We need to wait until Melanie’s research into Zagora faunal remains is completed and the results published before we can publish here what is being learned now about animals in the Zagora settlement.
However we know that bones from the following animals were found during previous excavations: ovicaprids (this category includes both sheep and goats whose bones can be difficult to distinguish from each other), pigs and cattle.
Isotope analysis
After Melanie’s assessment of the bones, some may be sent off for isotope analysis, which can reveal what grasses the animal was eating and the proportion of meat to other diet in the animal, as well as the season in which the animal died. If relatively high numbers of particular breeds of animals were slaughtered in a particular season, that could tell us something of their animal husbandry practices.
Change through time
Melanie hopes to be able to see changes through time over the 200 years of the Zagora settlement by seeing changes in the types of animal bones she finds in the different depositional layers that have been excavated. These changes may indicate lifestyle changes over the period of the settlement.
Process of Melanie’s work
All excavated finds, including pottery and bones, are delivered to the Andros Archaeological Museum at the end of each excavation day.

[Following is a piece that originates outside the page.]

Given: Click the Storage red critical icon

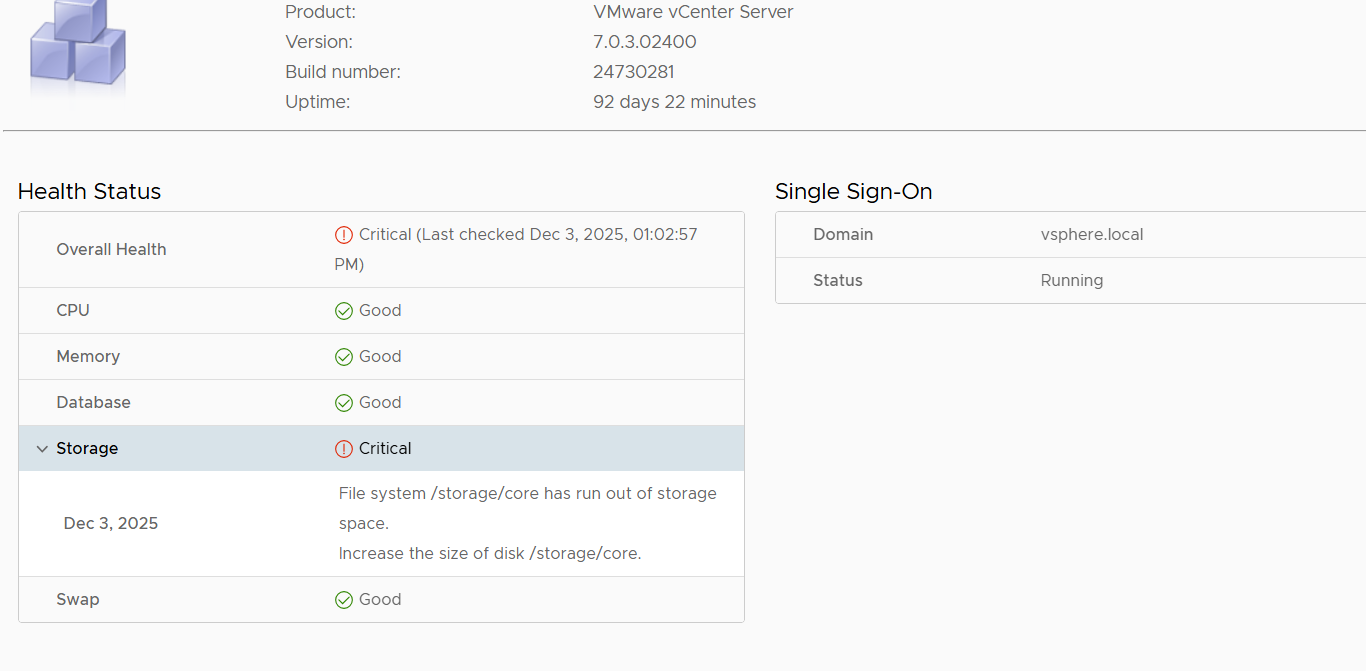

Bones arrive in clear plastic bags, labelled to identify from which part of which trench they were excavated, on which date, and any other relevant information. ZAP team members working as finds assistants wash them clean of earth. Clean bones from each unit are then laid out in a tray and photographed by a finds assistant.
The finds are then rebagged and given to Melanie, who spreads the bones and bone fragments out across a table in order to sort them into species and what kind of bone (eg, tooth, femur, etc.) If there is anything diagnostic, for example a tooth indicating age, a horn indicating species and/or breed, a joint indicating body part, Melanie will take a further photograph of that bone. Or if there is something of interest, for example, a cut mark which was likely made by the butcher, Melanie will photograph and take a closer look at that also. These kinds of bones can help to build up a picture of how the animal was used, slaughtered, disposed of, etc.
Melanie’s extensive experience in her field mean she can instantly identify and sort most of the bones according to species and body part. She can see if there is a cut mark (made by a butcher with a sharp cutting implement) or if plant root growth underground has marked the bone in a way that has marked or obscures the natural surface of the bone.
Melanie then logs every bone or bone fragment into a spreadsheet (so there will be up to 10000 records for bone), in the following fields: year, date, trench, unit, suffix, catalogue number, number of fragments, species, body part, element, handedness (eg, whether it is a right or left leg), fragmentation, burning (whether there is evidence the bone has been burned), root etching (whether plant roots have marked the bone by growing around it), butchery type, butchery location, butchery cuts, gnaw, age determination, epiphyseal fusion, tooth wear stage, tooth width, tooth length, measurements, photo/s, comments.
If there is something notable about any of the bones, for example a cut mark or indication of pathology (disease or trauma), Melanie will take one or more additional photographs of it.
Data integration
The text and photographic data will be fed into the University of Sydney Heurist database, so that the faunal remains information will be incorporated with all the other Zagora data – architecture, finds (ceramics, slag, obsidian, seeds, etc.) – to build as complete a picture as possible about the way life was lived at Zagora almost 3000 years ago.
All this data will then be available to be very quickly cross-referenced in whatever way is required by Zagora researchers.